In a key compromise, the agreement also reduces water spilled over the dams for summer and fall run fish, including fall Chinook, one of the more robust salmon runs on the river, and a mainstay of tribal and sport fisheries. That allows the Bonneville Power Administration to sell power from the dams into the lucrative California power market. However, spring spill would be boosted, to help spring Chinook by providing something more like a spring freshet for young fish migrating to the sea.
The agreement is a gamble, said Shannon Wheeler, chair of the Nez Perce Tribe, a party to the agreement. The tribe has long sought breaching of the four dams to boost salmon runs that have dwindled to as few as 50 adult fish coming home to some tributaries in their territory.
“I don’t like this agreement,” Wheeler said in an interview. “Because we are placed last again, the fish are last, everybody else is made whole before we even get to take a step. Irrigators are ahead of us, transportation is ahead of us, even tourism is ahead of us.
“And we are actually losing on spill, our summer and fall runs, those are rolled back.”
Ultimately the agreement is a compromise the tribe could accept — and had to, Wheeler said, given the lack of unified political support in Congress at this time for dam removal. The improvement in spill for spring Chinook — the most prized by tribal members — and opportunity for tribally led green energy development made the agreement viable, Wheeler said.
There is risk for both sides in the agreement. Just as the plaintiffs get no guarantee of dam removal, the plaintiffs retain their ability to go back to court at any time. The stay of litigation is in place for up to five years and could continue for as long as 10.

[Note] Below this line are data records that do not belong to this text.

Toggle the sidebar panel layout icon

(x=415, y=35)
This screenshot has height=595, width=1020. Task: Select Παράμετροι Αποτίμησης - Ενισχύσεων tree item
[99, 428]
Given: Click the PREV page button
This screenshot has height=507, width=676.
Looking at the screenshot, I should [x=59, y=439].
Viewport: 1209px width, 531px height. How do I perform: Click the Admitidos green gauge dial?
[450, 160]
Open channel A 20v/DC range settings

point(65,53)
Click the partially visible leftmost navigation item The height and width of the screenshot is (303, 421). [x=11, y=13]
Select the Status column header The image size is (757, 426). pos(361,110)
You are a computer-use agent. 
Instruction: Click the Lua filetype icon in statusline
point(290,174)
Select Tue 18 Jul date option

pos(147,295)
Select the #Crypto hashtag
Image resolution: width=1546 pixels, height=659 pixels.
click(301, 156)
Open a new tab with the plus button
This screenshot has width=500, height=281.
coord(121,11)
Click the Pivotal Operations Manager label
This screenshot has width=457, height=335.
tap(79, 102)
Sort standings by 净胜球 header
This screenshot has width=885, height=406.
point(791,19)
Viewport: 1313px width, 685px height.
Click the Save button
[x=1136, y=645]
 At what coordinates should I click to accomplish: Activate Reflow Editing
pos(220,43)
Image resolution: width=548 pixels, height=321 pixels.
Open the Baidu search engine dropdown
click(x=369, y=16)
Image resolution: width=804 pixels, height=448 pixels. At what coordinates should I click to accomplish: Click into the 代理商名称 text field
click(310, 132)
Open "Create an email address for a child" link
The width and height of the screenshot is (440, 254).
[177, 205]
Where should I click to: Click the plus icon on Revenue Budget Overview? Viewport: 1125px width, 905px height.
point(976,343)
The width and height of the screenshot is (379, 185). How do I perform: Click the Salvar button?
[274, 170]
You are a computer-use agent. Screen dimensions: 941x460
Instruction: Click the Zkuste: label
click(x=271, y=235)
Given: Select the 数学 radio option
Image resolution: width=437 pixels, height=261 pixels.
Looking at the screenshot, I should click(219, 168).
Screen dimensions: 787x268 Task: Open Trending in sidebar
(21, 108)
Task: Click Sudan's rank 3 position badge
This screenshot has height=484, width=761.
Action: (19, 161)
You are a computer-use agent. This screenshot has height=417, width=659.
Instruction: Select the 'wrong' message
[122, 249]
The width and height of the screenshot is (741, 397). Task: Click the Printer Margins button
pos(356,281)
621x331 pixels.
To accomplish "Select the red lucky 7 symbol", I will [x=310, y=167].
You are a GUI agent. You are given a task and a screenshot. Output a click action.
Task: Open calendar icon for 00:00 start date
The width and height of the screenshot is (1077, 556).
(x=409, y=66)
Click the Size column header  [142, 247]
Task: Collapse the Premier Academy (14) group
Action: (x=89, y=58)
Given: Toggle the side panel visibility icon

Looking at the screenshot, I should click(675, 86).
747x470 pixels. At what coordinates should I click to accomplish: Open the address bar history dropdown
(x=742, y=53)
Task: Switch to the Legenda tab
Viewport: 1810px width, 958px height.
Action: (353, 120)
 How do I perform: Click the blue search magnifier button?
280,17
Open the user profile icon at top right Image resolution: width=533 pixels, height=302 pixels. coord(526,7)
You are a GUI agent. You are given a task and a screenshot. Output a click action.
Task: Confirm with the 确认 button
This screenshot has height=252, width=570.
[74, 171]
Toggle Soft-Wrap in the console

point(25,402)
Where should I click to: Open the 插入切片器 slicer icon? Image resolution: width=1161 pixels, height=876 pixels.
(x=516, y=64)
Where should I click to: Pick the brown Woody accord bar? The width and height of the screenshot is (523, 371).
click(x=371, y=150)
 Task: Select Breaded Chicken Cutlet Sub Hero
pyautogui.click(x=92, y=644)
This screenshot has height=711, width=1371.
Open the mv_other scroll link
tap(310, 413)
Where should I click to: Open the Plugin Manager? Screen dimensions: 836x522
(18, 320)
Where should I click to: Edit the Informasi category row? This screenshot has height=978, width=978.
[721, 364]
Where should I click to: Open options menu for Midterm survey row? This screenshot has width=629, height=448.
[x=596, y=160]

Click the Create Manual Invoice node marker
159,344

Some dam users hailed the agreement, saying it puts dam removal off the table not only now, but maybe forever. “Dam removal is effectively off the table for any conceivable future,” Darryll Olsen, board representative for the Columbia-Snake River Irrigators Association, wrote in a statement.
He predicted costs to river users of the agreement, including the public power system, would likely be marginal — especially compared with dam breaching.
Public power providers argued the agreement could raise rates for customers — and even the agreement itself can blow up anytime if the plaintiffs decide the government is not living up to its promises and seek to go back to court. “The words ‘long-term’ really don’t apply here,” said Kurt Miller, executive director of the Northwest Public Power Association.
His members were frustrated by lack of a seat at the table during the negotiations, and he warned nothing durable representing his members’ 4 million customers is in place. “They did not form a broad consensus.”
The agreement, if approved by the court, does push pause for now on nearly 30 years of litigation. “This marks a turning point in our decades-long litigation,” said Earthjustice Senior Attorney Amanda Goodin, who represented the plaintiffs in the negotiations, in a written statement. “Instead of attempting to defend yet another illegal dam operations plan in court, the Biden administration is setting a new course, following the science and the lead of the Tribes and States, to begin to replace the services of the Lower Snake River dams so that they can be breached.”
Today, 13 runs of Columbia Basin salmon and steelhead are listed for protection under the Endangered Species Act. The National Oceanic and Atmospheric Administration in a comprehensive report on the river released in September 2022 stated that dam removal on the Lower Snake will be necessary along with other actions to boost salmon abundance.
Billions of BPA ratepayer dollars have been spent to save salmon in the basin, but not a single run has recovered.
Federal agencies in charge of dam operations and salmon recovery have been sued and lost six times over operation of the dams, which a series of federal judges going back to 1994 have found imperil salmon, a violation of both the ESA and treaties with Native American tribes.
The causes of salmon decline are many, including water withdrawals for irrigation, habitat lost to farming and development, historical overfishing, poor hatchery practices, climate change and fish killed by the dams. Passage for adult and juvenile salmon at the dams has improved, and the Columbia has seen some relatively good years. But climate warming and continued development in the region keeps raising the risk of salmon and steelhead extinction, particularly in the Snake.
The four Lower Snake dams were the last built in the system in the 1960s and 1970s. Together they generate on average enough power to serve a city about the size of Seattle. Irrigation on one of the pools of the Lower Snake dams also waters thousands of acres of food crops. Barge transportation through locks extends navigation from saltwater all the way to Lewiston, Idaho.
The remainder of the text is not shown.